✍️ Italiano alle Canarie

L’obbligo mascherato della “diversità linguistica”

Il Governo di Pedro Sánchez torna a sventolare la bandiera della cosiddetta “diversità linguistica”, imponendo ai medici corsi volontari di basco o catalano che, nonostante la definizione, saranno sottoposti a ispezioni e controlli periodici. Una misura che, nella sostanza, trasforma la volontarietà in un obbligo mascherato.

Secondo il PSOE, la capacità di esprimersi nella lingua propria del territorio migliorerebbe la qualità dell’assistenza, la fiducia del paziente e l’efficacia dei trattamenti.
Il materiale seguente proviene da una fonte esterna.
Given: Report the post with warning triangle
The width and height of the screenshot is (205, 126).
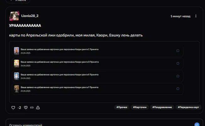Looking at the screenshot, I should tap(38, 107).
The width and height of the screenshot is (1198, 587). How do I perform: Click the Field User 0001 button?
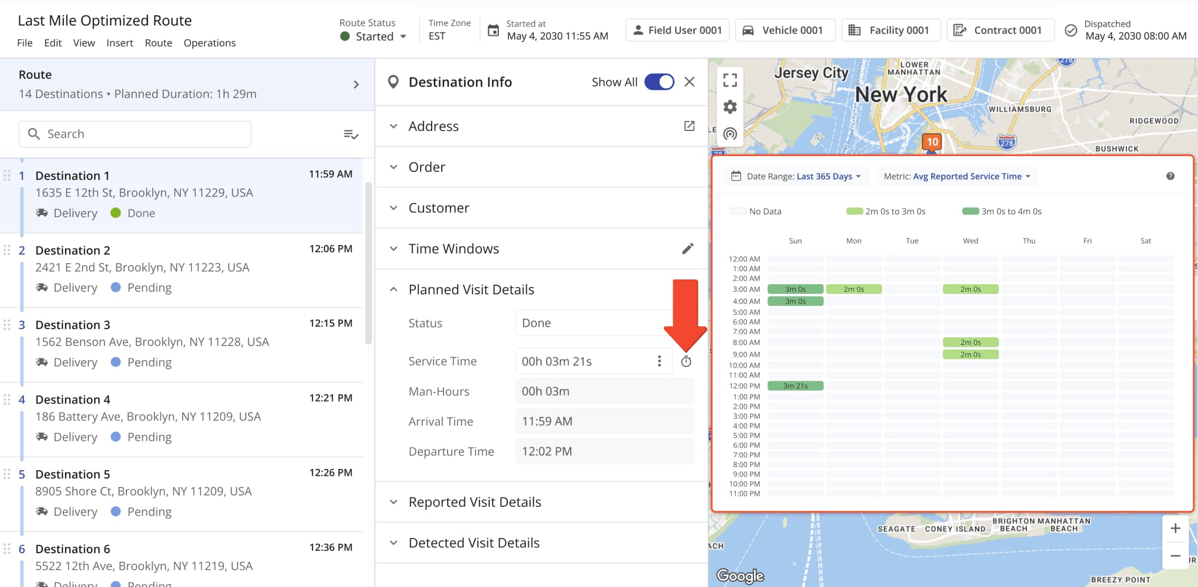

Per questo motivo, il partito socialista ha presentato accodi con le Università  e associazioni professionali per introdurre piani formativi destinati al personale sanitario delle regioni con lingua co‑ufficiale.
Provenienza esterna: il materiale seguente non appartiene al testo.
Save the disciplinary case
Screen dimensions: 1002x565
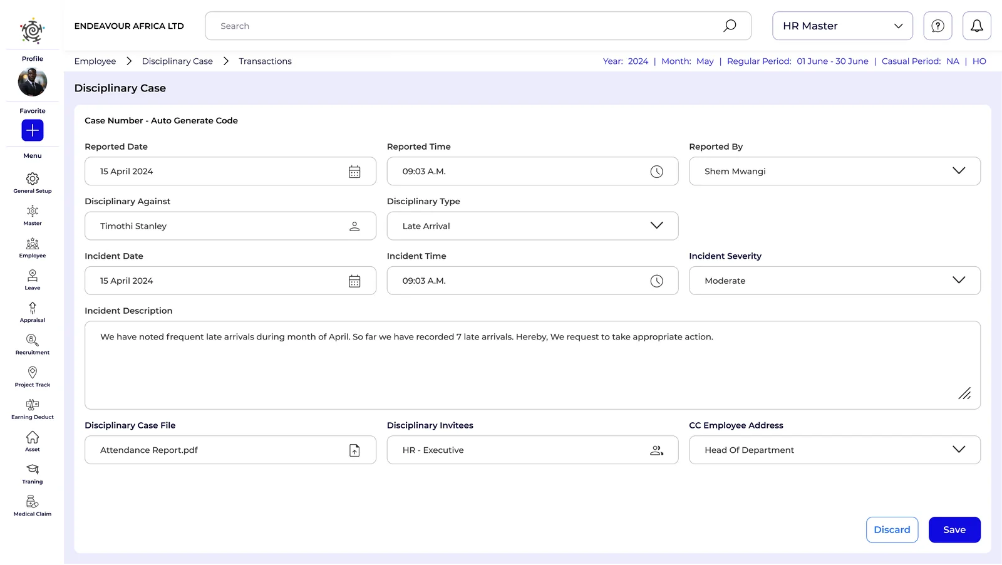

Tra rispetto linguistico e strategia politica

L’obiettivo dichiarato è “migliorare la comunicazione e l’umanità nel rapporto medico‑paziente”. Tuttavia, dietro questa facciata di rispetto culturale si intravede una strategia politica volta a compiacere i partiti indipendentisti che sostengono la fragile maggioranza di governo.

La realtà è che, tanto nei Paesi Baschi quanto in Catalogna, la popolazione conosce e utilizza perfettamente il castigliano, lingua ufficiale dello Stato e materia obbligatoria in tutte le scuole. L’articolo 3 della Costituzione spagnola è inequivocabile: “Tutti gli spagnoli hanno il dovere di conoscerla e il diritto di usarla.” Tale obbligo di studio e uso del castigliano è implementato nei programmi scolastici da diversi decenni, garantendo che ogni cittadino, fin dall’infanzia, impari e utilizzi la lingua ufficiale dello Stato senza difficoltà di comunicazione.
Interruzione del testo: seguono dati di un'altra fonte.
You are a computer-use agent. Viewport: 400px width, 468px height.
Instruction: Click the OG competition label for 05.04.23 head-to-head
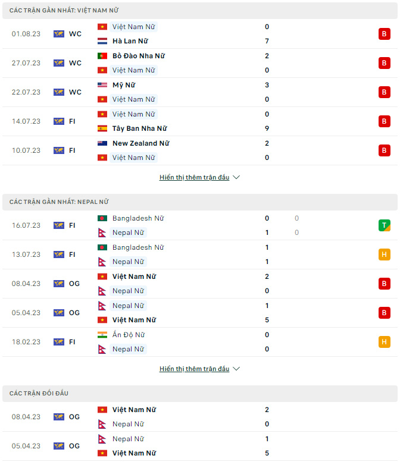point(74,446)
Nonostante ciò, il PSOE insiste nel promuovere “piani di formazione linguistica” in collaborazione con le comunità autonome dove esiste una lingua co‑ufficiale. Corsi che dovrebbero essere gratuiti e teoricamente volontari, ma che saranno oggetto di valutazioni e controlli periodici per verificarne la partecipazione.

Un paradosso burocratico

Nasce così un evidente paradosso: corsi presentati come facoltativi ma monitorati attraverso ispezioni che ne certificano la frequenza. Un linguaggio burocratico che cela un sistema di pressione e di selezione professionale.

Si tratta dell’ennesimo passo nel crescente “delirio linguistico” che attraversa la politica spagnola. In Catalogna, ad esempio, Junts, piccolo partito indipendentista catalano che con i suoi 7 seggi al Congresso dei Deputati sostiene la maggioranza di governo, ha proposto di imporre alle imprese con più di 250 dipendenti l’obbligo di conoscere e usare il catalano.

Quando la lingua diventa arma ideologica

Mentre il Paese affronta emergenze ben più gravi — dalla crisi sanitaria ai salari stagnanti, passando per la disoccupazione giovanile, la povertà crescente, la precarietà abitativa, l’inflazione e l’emigrazione dei giovani qualificati — il Governo sembra concentrarsi sulla politicizzazione delle lingue, trasformando uno strumento di identità culturale in un’arma di divisione ideologica.

La Spagna, che da decenni forma cittadini perfettamente bilingui, non ha un problema di comunicazione tra medico e paziente. Ha un problema di coerenza politica e di realtà negata.